Malgré toutes les critiques qui ont pu surgir, et considérant que tout ce « mouvement » a été créé ex nihilo, ce qui a été produit dans la peinture romantique au Brésil dans la seconde moitié du XIXe siècle peut très bien être considéré comme le triomphe d'une révolution esthétique qui a laissé des traces durables dans la mémoire collective nationale et a signifié l'entrée du pays dans la modernité. Lorsque les Batailles de Meirelles et d'Américo ont été exposées au Salão (Salon) de 1879, leur impact sur le public a été immédiat et spectaculaire ; elles ont été visitées pendant 62 jours par 292 286 personnes, alors que Rio de Janeiro comptait un peu plus de 300 000 habitants, un succès dont les proportions n'ont pas été dépassées par les biennales de São Paulo contemporaines[37]. C'est avec une œuvre romantique, A Primeira missa no Brasil (La première messe au Brésil, de Victor Meirelles de Lima, 1861), que le Brésil a été représenté pour la première fois dans l'exigeant Salon de Paris, et avec La bataille des Avaí, un auteur national a connu pour la première fois la célébrité dans l'Ancien Monde, ce qui a marqué les premiers pas, bien que timides, d'une participation active du pays dans le circuit artistique international.

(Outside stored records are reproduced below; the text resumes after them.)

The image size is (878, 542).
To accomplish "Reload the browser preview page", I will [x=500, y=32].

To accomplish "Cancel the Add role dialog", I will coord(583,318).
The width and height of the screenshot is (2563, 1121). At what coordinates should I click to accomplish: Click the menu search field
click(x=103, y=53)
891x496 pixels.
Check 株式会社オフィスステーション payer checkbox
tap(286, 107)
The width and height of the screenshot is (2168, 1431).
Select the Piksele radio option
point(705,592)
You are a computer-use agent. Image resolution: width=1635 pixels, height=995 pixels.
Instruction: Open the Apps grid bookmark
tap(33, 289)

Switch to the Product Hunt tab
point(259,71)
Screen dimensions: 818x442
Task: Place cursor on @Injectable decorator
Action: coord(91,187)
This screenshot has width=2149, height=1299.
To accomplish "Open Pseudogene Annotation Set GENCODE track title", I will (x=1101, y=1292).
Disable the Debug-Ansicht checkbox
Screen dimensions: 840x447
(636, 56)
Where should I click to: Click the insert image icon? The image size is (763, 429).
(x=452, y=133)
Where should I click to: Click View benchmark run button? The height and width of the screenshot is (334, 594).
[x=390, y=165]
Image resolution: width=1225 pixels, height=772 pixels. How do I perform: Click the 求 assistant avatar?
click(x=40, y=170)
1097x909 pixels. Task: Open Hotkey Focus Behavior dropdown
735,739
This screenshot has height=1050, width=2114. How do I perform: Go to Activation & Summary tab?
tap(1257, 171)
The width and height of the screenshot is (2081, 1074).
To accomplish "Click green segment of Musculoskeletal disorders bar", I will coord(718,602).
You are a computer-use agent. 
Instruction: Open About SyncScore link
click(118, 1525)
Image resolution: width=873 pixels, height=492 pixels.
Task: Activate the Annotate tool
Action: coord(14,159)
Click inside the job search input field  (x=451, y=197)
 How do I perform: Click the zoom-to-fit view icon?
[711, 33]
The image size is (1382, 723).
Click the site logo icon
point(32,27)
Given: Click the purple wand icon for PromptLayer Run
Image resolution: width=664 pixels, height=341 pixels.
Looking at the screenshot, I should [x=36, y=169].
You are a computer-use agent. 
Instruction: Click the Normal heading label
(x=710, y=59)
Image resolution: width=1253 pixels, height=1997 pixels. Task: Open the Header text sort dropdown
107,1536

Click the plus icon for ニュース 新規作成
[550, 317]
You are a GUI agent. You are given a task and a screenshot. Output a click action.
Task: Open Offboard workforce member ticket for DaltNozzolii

Ces œuvres et d'autres œuvres capitales du romantisme brésilien, comme Moema, O Último Tamoio, Independência ou Morte! ou Fala do Trono, sont les reconstructions visuelles les plus mémorables de l'histoire du Brésil. Leur prestige populaire n'a jamais décliné, ils sont reproduits dans tous les manuels scolaires et touchent un public de millions de nouveaux élèves chaque année, ce qui atteste sans doute le mérite de leurs auteurs, l'efficacité de ce style et la clairvoyance du projet officiel par la force duquel ils sont nés. Le sauvetage de l'Indien opéré par les romantiques, plus la représentation empathique et positive d'autres personnages populaires, a représenté le premier mouvement vers une nouvelle intégration nationale, et le nationalisme qui a dirigé une grande partie de la production romantique a jeté les bases de la notion moderne de brésilianité[1],[2],[27].